(RECORDS SUPPLIED begins)
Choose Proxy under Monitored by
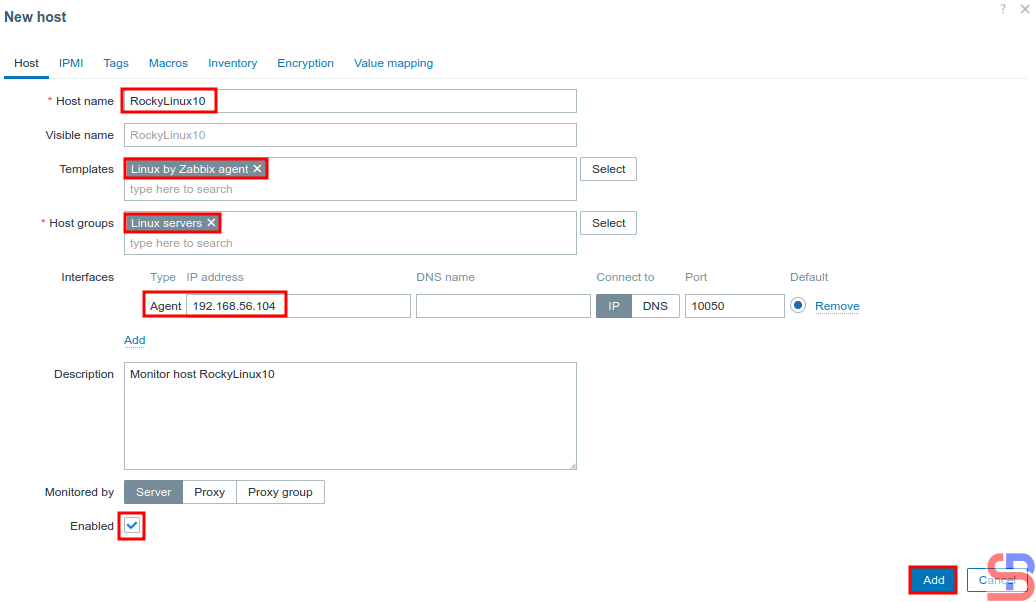This screenshot has width=1036, height=602. coord(209,492)
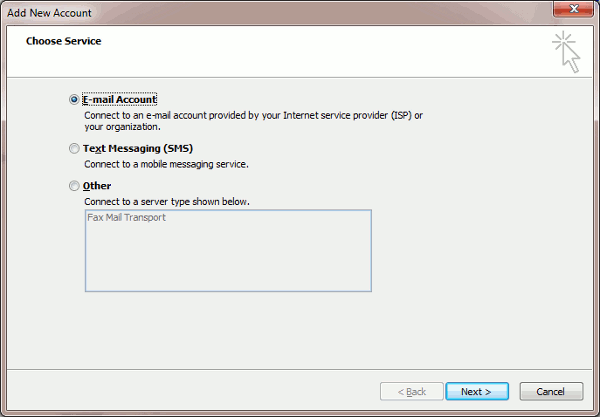Click the Next button
Image resolution: width=600 pixels, height=417 pixels.
(x=476, y=391)
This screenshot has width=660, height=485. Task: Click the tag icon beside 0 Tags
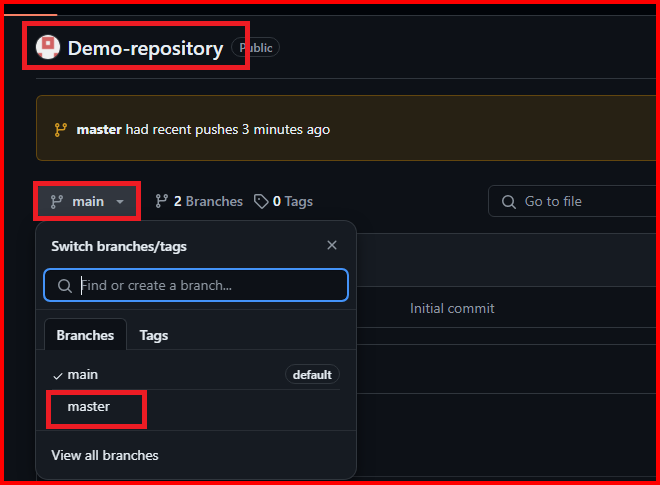(x=261, y=201)
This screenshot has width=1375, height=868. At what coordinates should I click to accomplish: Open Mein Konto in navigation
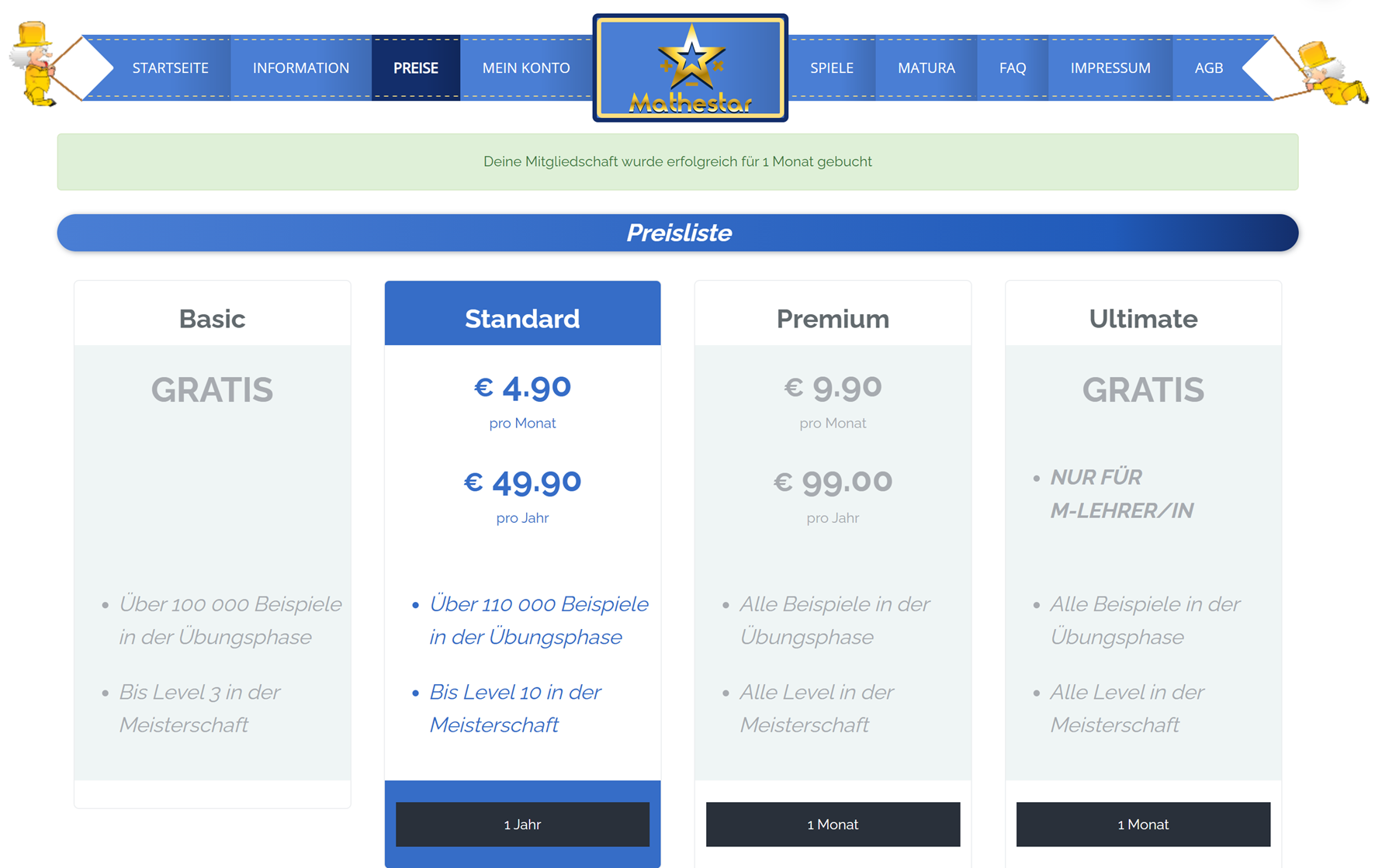(525, 68)

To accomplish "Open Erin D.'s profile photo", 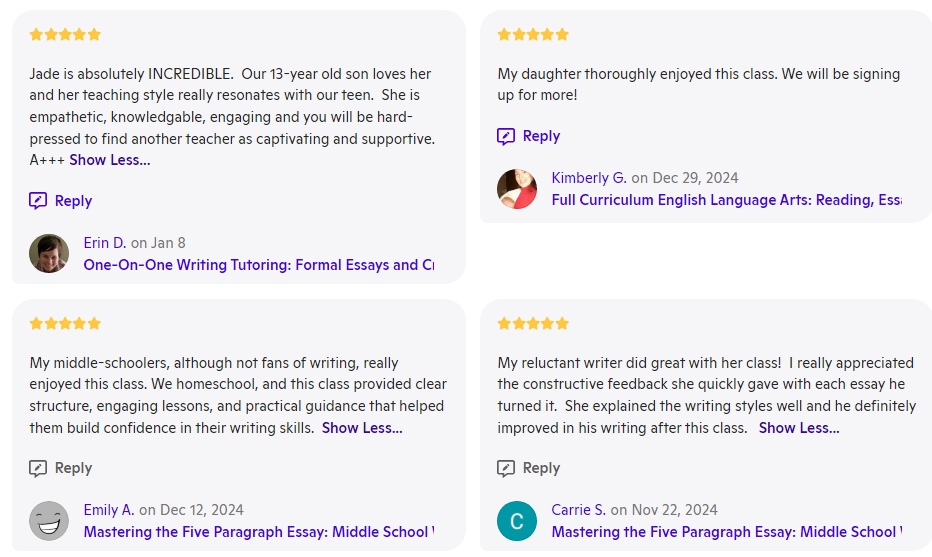I will (49, 254).
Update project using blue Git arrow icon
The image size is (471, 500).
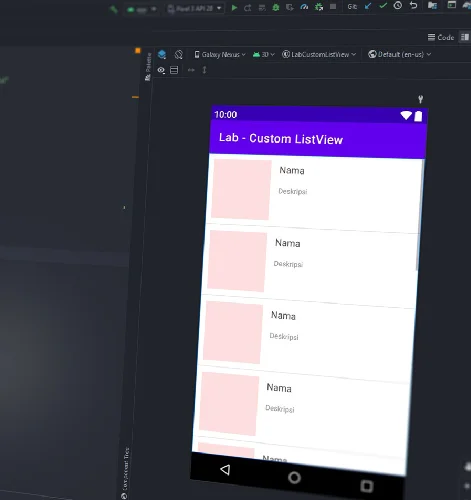368,6
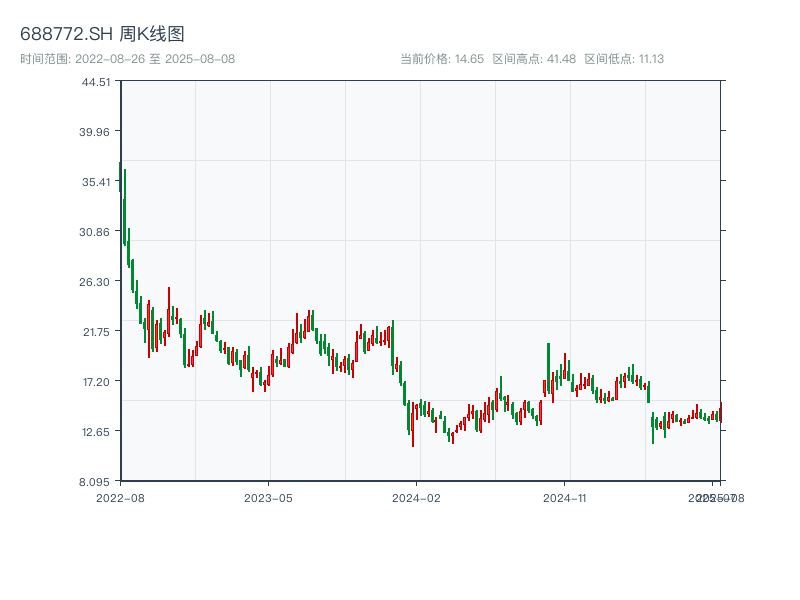The width and height of the screenshot is (800, 600).
Task: Select the 2023-05 date axis label
Action: pos(268,497)
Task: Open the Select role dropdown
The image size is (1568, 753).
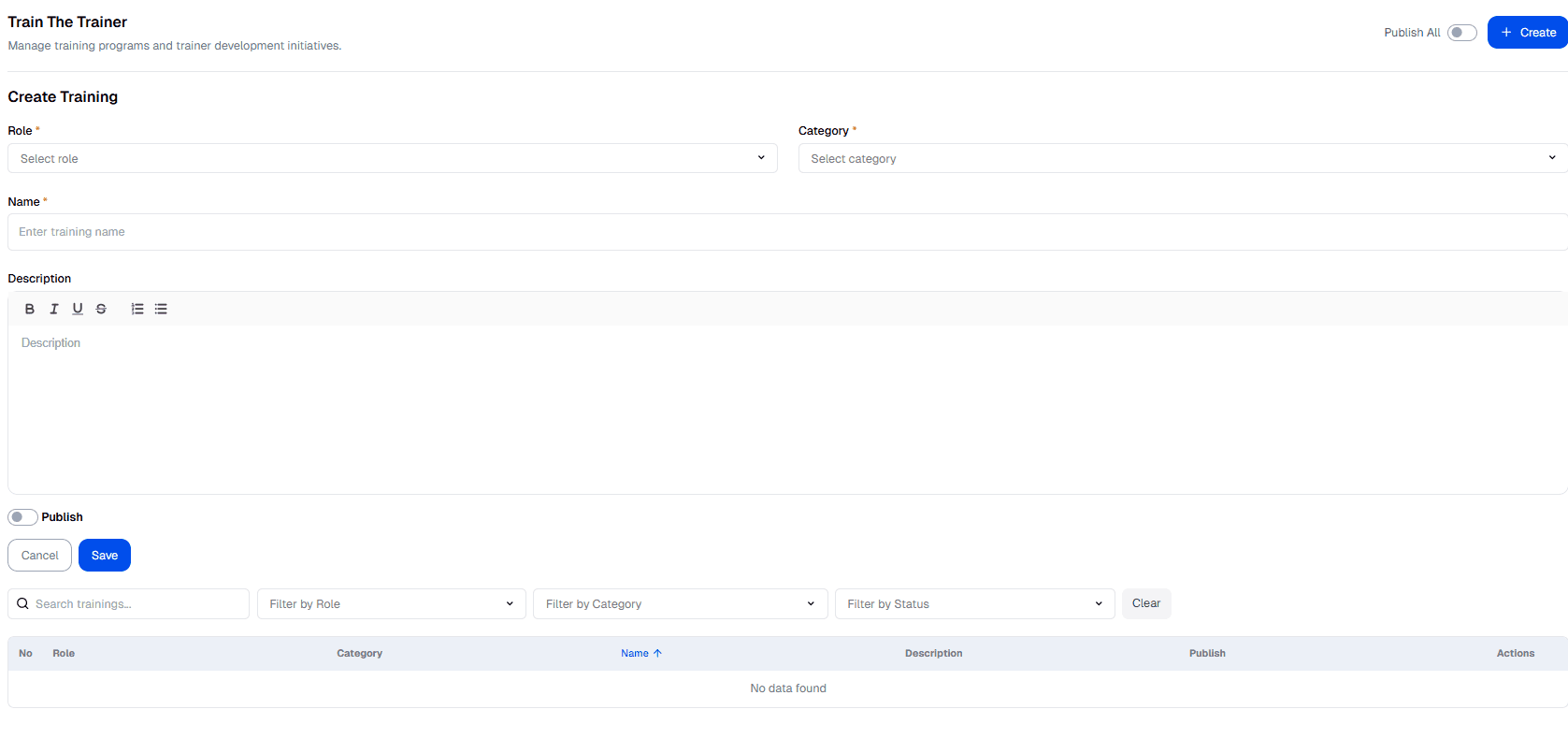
(RECORDS SUPPLIED ends)
**EXERCISE PROMPT:**
Here the requirement is to restate exactly the line holding "Update project using blue Git arrow icon" and every later line through the end of the material, omitting pictures.

**WRITTEN RESPONSE:**
Update project using blue Git arrow icon
The image size is (471, 500).
368,6
The width and height of the screenshot is (800, 600).
Task: Select the 2023-05 date axis label
Action: pos(268,497)
Task: Open the Select role dropdown
The image size is (1568, 753).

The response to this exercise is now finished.